Machine-learning algorithms also can be utilized by a multidomain context-optimized route engine (CORE) path computation engine (PCE), with network optimization facilitated by programmable policy engines, deep analytics, and automated pattern recognition and correlation.

Figure 4: Autotunable DWDM in action – Optics automatically tune to the port they are physically connected to, in this case the blue channel.

Autotuning Access Networks for 5G and DAA Network Evolution

Network pressure points change over time depending on market drivers, reinforcing the value of applying application-optimized automation
tools and techniques to address critical issues and drive immediate business value. Much more than putting a
finger in the dike, these automation tools can lay the initial foundation
for wider-scale deployments that accelerate transformation.

This has been the case for a leading network operator in Asia, which experienced the value of autotunable DWDM in the access network segment. The access network faces major shifts globally as new fiber deep architectures such as 5G mobile networks and distributed access architecture (DAA) in cable networks push fiber and DWDM systems deeper into the access plant.

These market shifts bring a range of new challenges for network operations:

  • Dealing with the proliferation of optical access points – where do I find enough field engineers with the right skill sets to deploy DWDM to all these new locations?
  • Coping with constrained space and power – DWDM now often needs to be deployed in locations that never were intended for complex transmission equipment.
  • Costs – Capex and opex costs are always important, but any savings in access networks are hugely amplified because of the large number of locations that can benefit from lower costs.

The optical networking industry is now bringing autotunability to DWDM optics, essentially enabling the 10G DWDM tunable optics used in access networks to learn their required wavelengths from the network. This enables field technicians to treat these optics as if they were simple grey optics. Because of the host-agnostic nature of these optics, the host systems also treat them as if they were grey. This capability enables the third-party host system to become DWDM enabled without needing any upgrades, which in turn removes the need for DWDM transponders and significantly lowers the capex of the network.

From an opex perspective, the benefits of this approach are quite obvious: Field technicians installing DWDM optics to support fiber deep-access networks don’t need to worry about dealing with a large number of fixed optics or tuning tunable optics to the specific required wavelength at a particular site. A single common autotunable optic is deployed at every location without any configuration by the installation engineer. In addition to simplifying the installation process, autotunable optics can help reduce sparing costs and the risk of accidental installation errors that can lead to expensive truck rolls.

The importance of automation in telco network transformation cannot be underestimated.

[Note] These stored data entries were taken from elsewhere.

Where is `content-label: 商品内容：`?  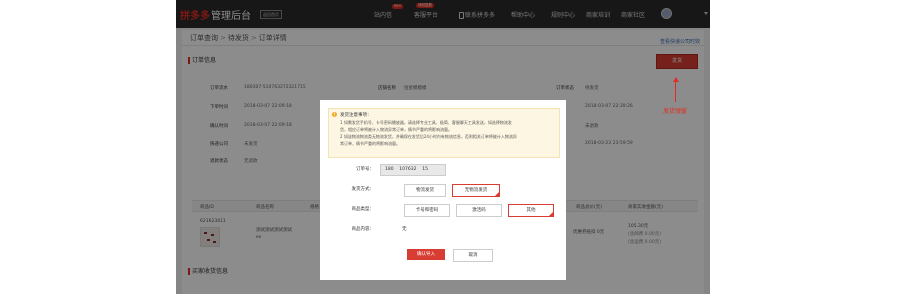 content-label: 商品内容： is located at coordinates (363, 230).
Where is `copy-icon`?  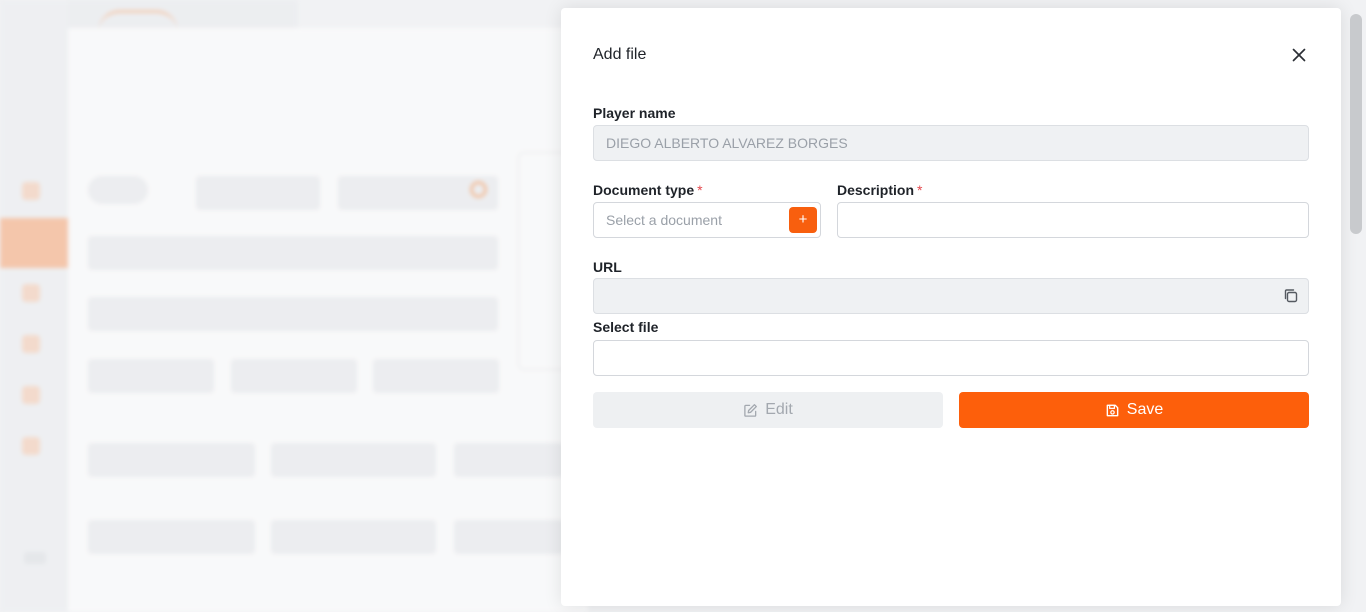 copy-icon is located at coordinates (1291, 296).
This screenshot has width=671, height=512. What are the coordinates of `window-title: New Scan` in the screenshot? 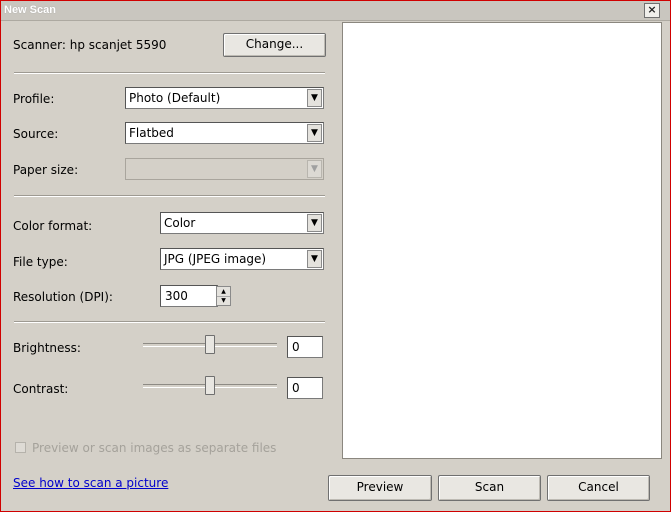 It's located at (30, 10).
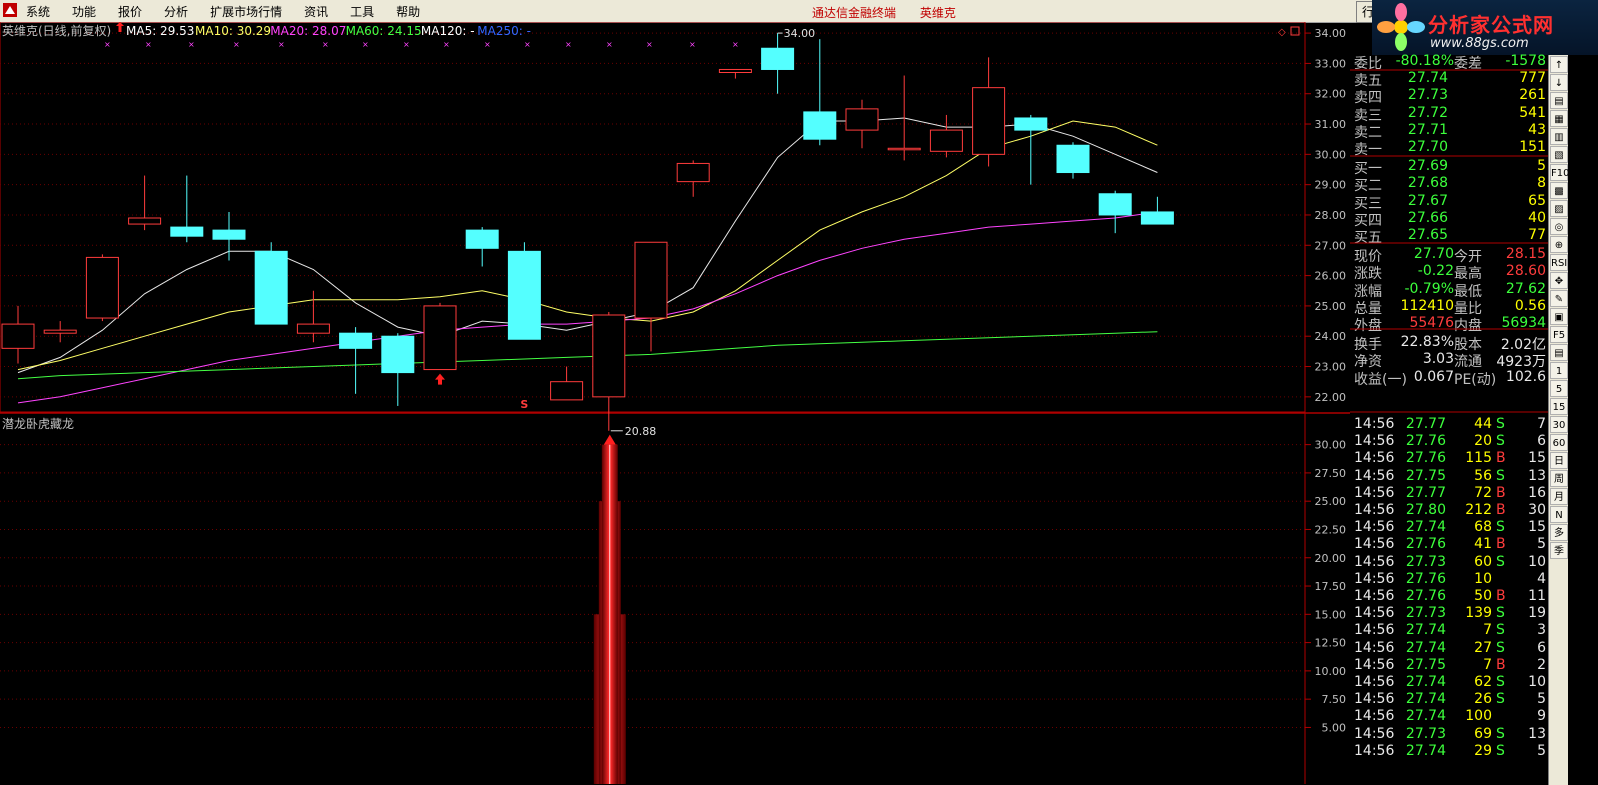 Image resolution: width=1598 pixels, height=785 pixels. What do you see at coordinates (316, 12) in the screenshot?
I see `menu-item-5: 资讯` at bounding box center [316, 12].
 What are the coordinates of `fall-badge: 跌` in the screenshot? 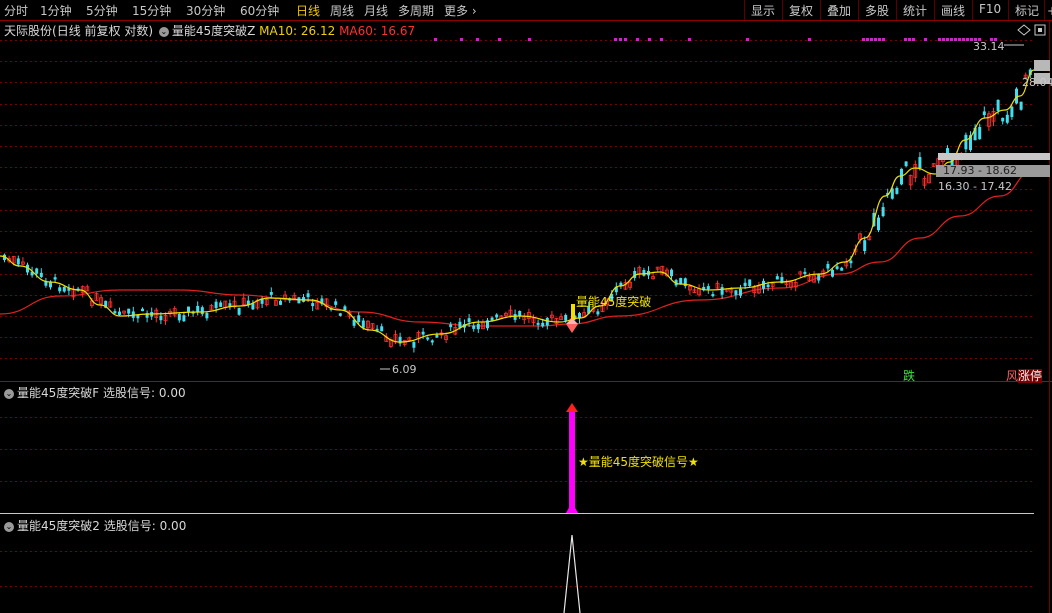 It's located at (910, 376).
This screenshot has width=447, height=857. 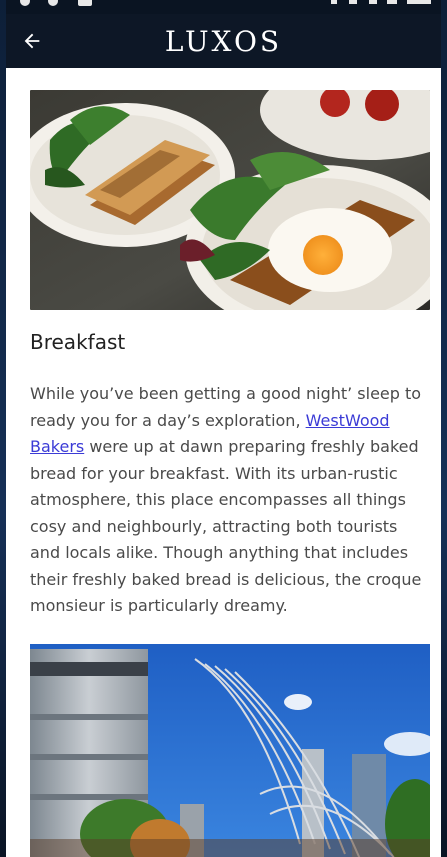 What do you see at coordinates (444, 428) in the screenshot?
I see `bezel-right` at bounding box center [444, 428].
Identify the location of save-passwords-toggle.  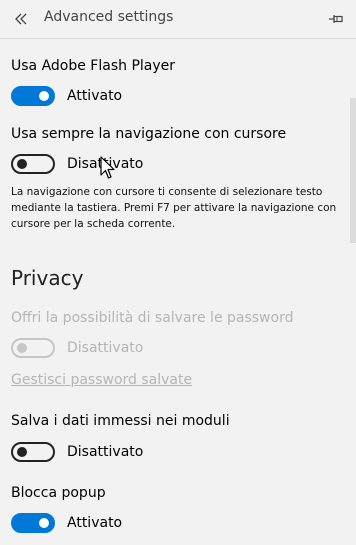
(33, 348).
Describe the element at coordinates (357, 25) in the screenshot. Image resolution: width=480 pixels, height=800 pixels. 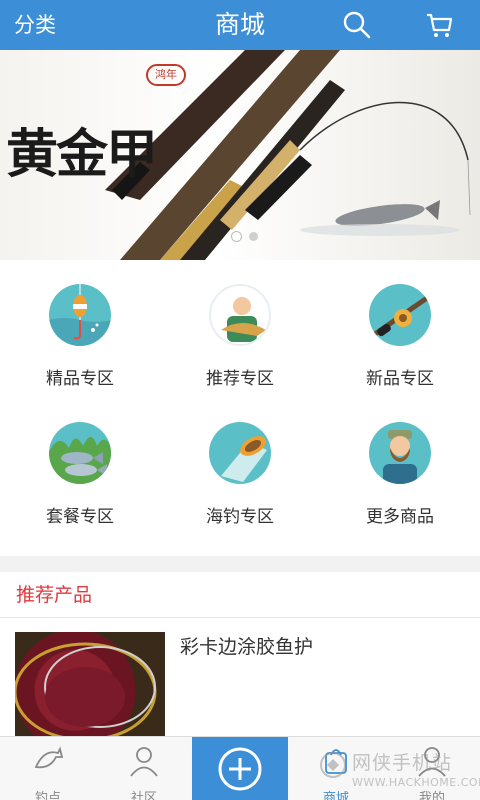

It remains critical to managing the operational costs and network complexity that increasing data volumes and unpredictable traffic dynamics place on heterogeneous transport infrastructure – from fiber deep-access segments to the terabit-scale long-haul optical core. Though significant investments are being made in holistic, large-scale projects employing end-to-end SDN and NFV, many service providers are concurrently finding ways to tackle discrete operational challenges with these and other software-defined automation tools and machine-learning-like capabilities. This practical, easy-to-implement, application-based approach to network automation offers service providers a fast track to tangible business value, including accelerated time to market, simplified operations, reduced network complexity, and lower capex and opex costs.